Abstract
Human T-lymphotropic virus type 1 (HTLV-1) is etiologically associated with adult T-cell leukemia/lymphoma (ATL). Nevertheless, most individuals infected with HTLV-1 do not develop ATL. To attempt to identify genetic factors promoting the progression to ATL, we investigated in HTLV-1 carriers the relationship between susceptibility to ATL and several polymorphisms: the three “decreased-detoxifying” polymorphisms in GSTM1, GSTT1, and CYP1A1, the “proapoptotic” polymorphism in BCL2, and the five “high-production” polymorphisms in tumor necrosis factor α (TNF-α) using PCR-based genotyping assays. ATL patients (n = 71) were younger than HTLV-1 carriers (n = 80; 57 ± 12 versus 63 ± 10 years; P = 0.0017). Male:female ratio in ATL patients was higher than in carriers (52:19 versus 19:61, respectively; P < 0.0001), probably reflecting a higher incidence of HTLV-1 infection in females and a higher incidence of development of ATL in males. We found that the frequency of the TNF-α-857T allele, reported to be associated with high transcriptional activity of the promoter/enhancer region of the TNF-α gene, was enriched in individuals with ATL compared with healthy carriers (18.3% versus 8.8%, respectively; odds ratio, 2.34; 95% confidence interval, 1.2–4.7). None of the other four TNF-α polymorphisms was a significant indicator of risk of development of ATL, although odds ratios (ATL versus carrier) of all of the TNF-α polymorphisms were higher than 1.0. Furthermore, analysis of polymorphisms for GSTM1, GSTT1, CYP1A1, and BCL2 showed no significant difference between ATL patients and healthy carriers. Genetic polymorphism leading to increased TNF-α production may enhance susceptibility to ATL among HTLV-1 carriers. Alternatively, but less likely, the HLA loci might be an important factor because the TNF-α gene lies within the class III region of the MHC; however, the 857T allele is not in linkage disequilibrium with HLA alleles associated with ATL development.
INTRODUCTION
ATL 3 is a distinct clinicopathological entity, i.e., peripheral T-lymphotropic malignancy caused by human T-lymphotropic virus type 1 (HTLV-1) (1 , 2) . The incidence of ATL is rather low (2–5%) among HTLV-1 carriers, and those who develop the disease usually have a 40- to 60-year latency period from the time of infection to progression to ATL (3) . Progression to ATL may require at least five events, based on a statistical analysis of development of ATL according to age (4) . The tumor suppressor genes p53, Rb, p15INK4A, and p16INK4B, and an apoptosis-signaling cell surface receptor, Fas, are often abnormal in aggressive ATL (5, 6, 7, 8) . Sometimes, these genetic abnormalities have been associated with the transition from indolent (chronic or smoldering) ATL to aggressive (acute or lymphoma) ATL (5 , 7) . Factors reportedly associated with the development of ATL include infection early in life, increase in age, male gender, past history of infective dermatitis, smoking of tobacco, serum antibodies against HTLV-1 and selective HLA subtypes (9, 10, 11, 12, 13, 14) . Only a few reports have delved into possible genetic susceptibilities to development of ATL, and no genetic factors promoting the progression to ATL have been identified (14 , 15) .

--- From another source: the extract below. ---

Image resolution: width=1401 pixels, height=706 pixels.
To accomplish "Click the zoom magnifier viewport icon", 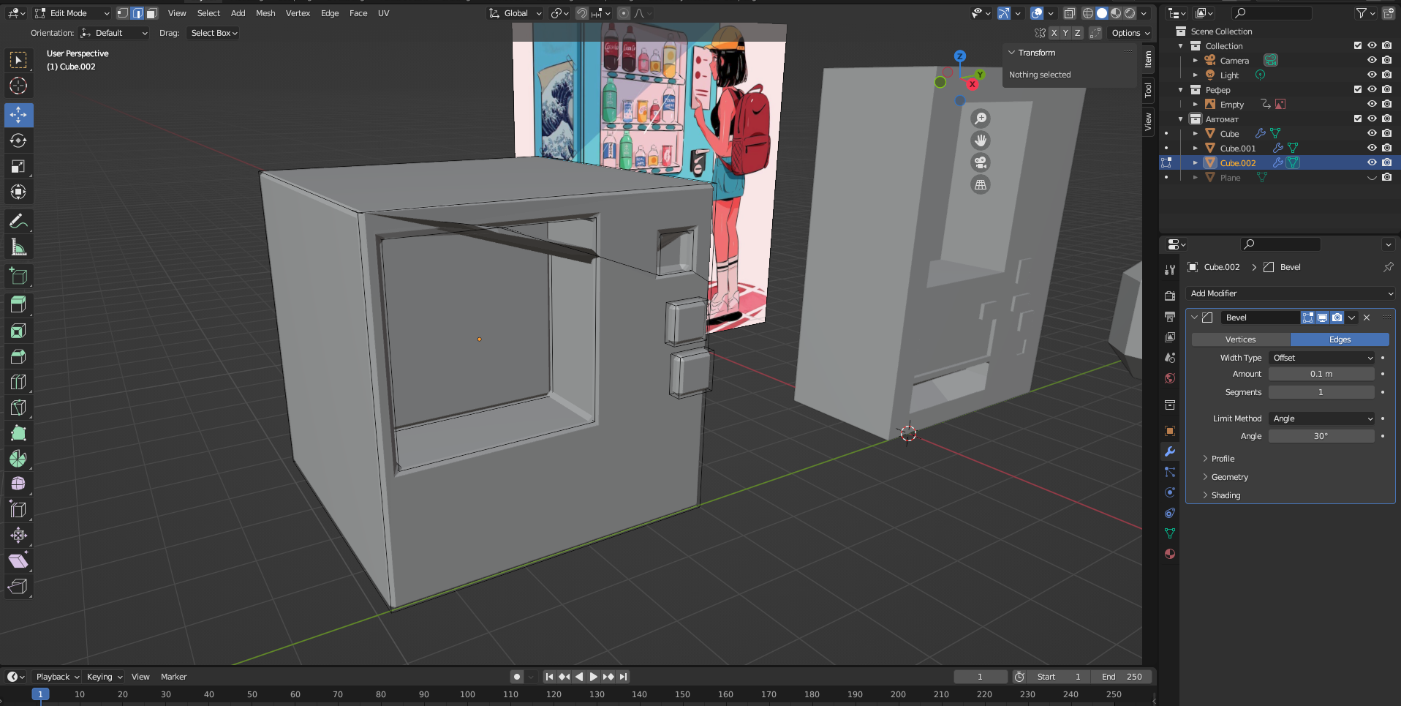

Polymorphisms of some genes have been associated with their altered function and have been linked to the pathogenesis of various diseases including malignancy (16 , 17) . We investigated among HTLV-1 carriers the relationship between susceptibility to ATL and several polymorphisms: “decreased-detoxifying” polymorphisms in the GSTM1, GSTT1, and CYP1A1 genes, the “proapoptotic” polymorphism in BCL2, and five “high-production” polymorphisms in TNF-α (17, 18, 19) .
MATERIALS AND METHODS
Subjects
HTLV-1 carriers (n = 80) were identified in the general population in an endemic region for HTLV-1, the Nagasaki district of Japan, after a mass medical and laboratory screening for individuals with anti-HTLV-1 serum antibodies, as described previously (20) . Serum samples were examined for anti-HTLV-1 antibodies by particle agglutination assay and ELISA (21 , 22) . Samples positive for both assays were considered to be positive for anti-HTLV-1 antibody.

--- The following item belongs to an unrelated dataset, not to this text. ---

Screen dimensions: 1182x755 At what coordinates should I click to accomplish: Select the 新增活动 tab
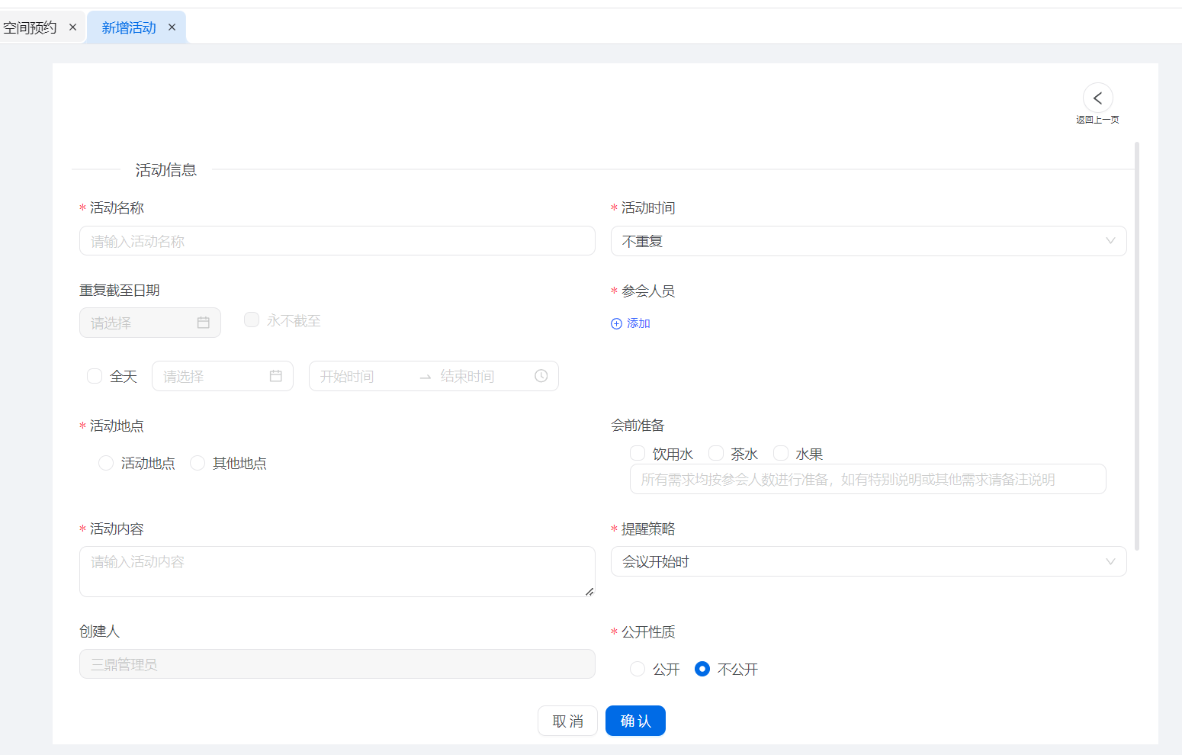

ATL patients (n = 71) were diagnosed at the Department of Hematology, Nagasaki University School of Medicine, which is one of the major hospitals for ATL in the Nagasaki district of Japan, by clinical features, abnormal cells having the immunophenotype of mature T cells, presence of anti-HTLV-1 serum antibodies, and monoclonal integration of HTLV-1 proviral DNA in the tumor cells as detected by Southern blotting, as described previously (23) . The subgroups of ATL were defined based on the Lymphoma Study Group classification (24) . All subjects were Japanese.
Genotyping Analysis
After informed consent, blood samples were obtained at the onset of ATL and at the time of mass examination for HTLV-1 carriers. High molecular weight DNA was extracted by the standard phenol-chloroform method. We analyzed DNA using PCR-based genotyping assays for five genes (see below). Negative and positive control samples were included in each amplification series.
GSTM1.
The polymorphic deletion of the GSTM1 gene was genotyped using the multiplex PCR approach as described previously (25) . The PCR primers were: P1, 5′-CGCCATCTTGTGCTACATTGCCCG; P2, 5′-ATCTTCTCCTCTTCTGTCTC; and P3, 5′-TTCTGGATTGTAGCAGATCA. P1 and P3 amplified a 230-bp product that is specific to GSTM1, whereas P1 and P2 annealed to GSTM1 and GSTM4 genes yielding a 157-bp fragment that serves as an internal control. PCR was performed in 20 μl containing 50 ng of genomic DNA, 0.5 μm of each primer, 200 μm of each dNTP, 10 mm Tris-HCl (pH 8.3), 50 mm KCl, 1.5 mm MgCl2, and 0.5 units of Taq DNA polymerase (Qiagen, Chatsworth, CA). After denaturation for 4 min at 94°C, the PCR was performed for 35 cycles of 30 s at 94°C, 1 min at 58°C, and 1 min at 72°C. The last elongation step was extended to 7 min. GSTM1 alleles, identified by a 230-bp fragment, or its complete deletion (null genotype), was analyzed by electrophoresis on a 1% agarose gel. The absence of amplifiable GSTM1 (in the presence of the GSTM4 coamplifiable control) indicates a null genotype.
GSTT1.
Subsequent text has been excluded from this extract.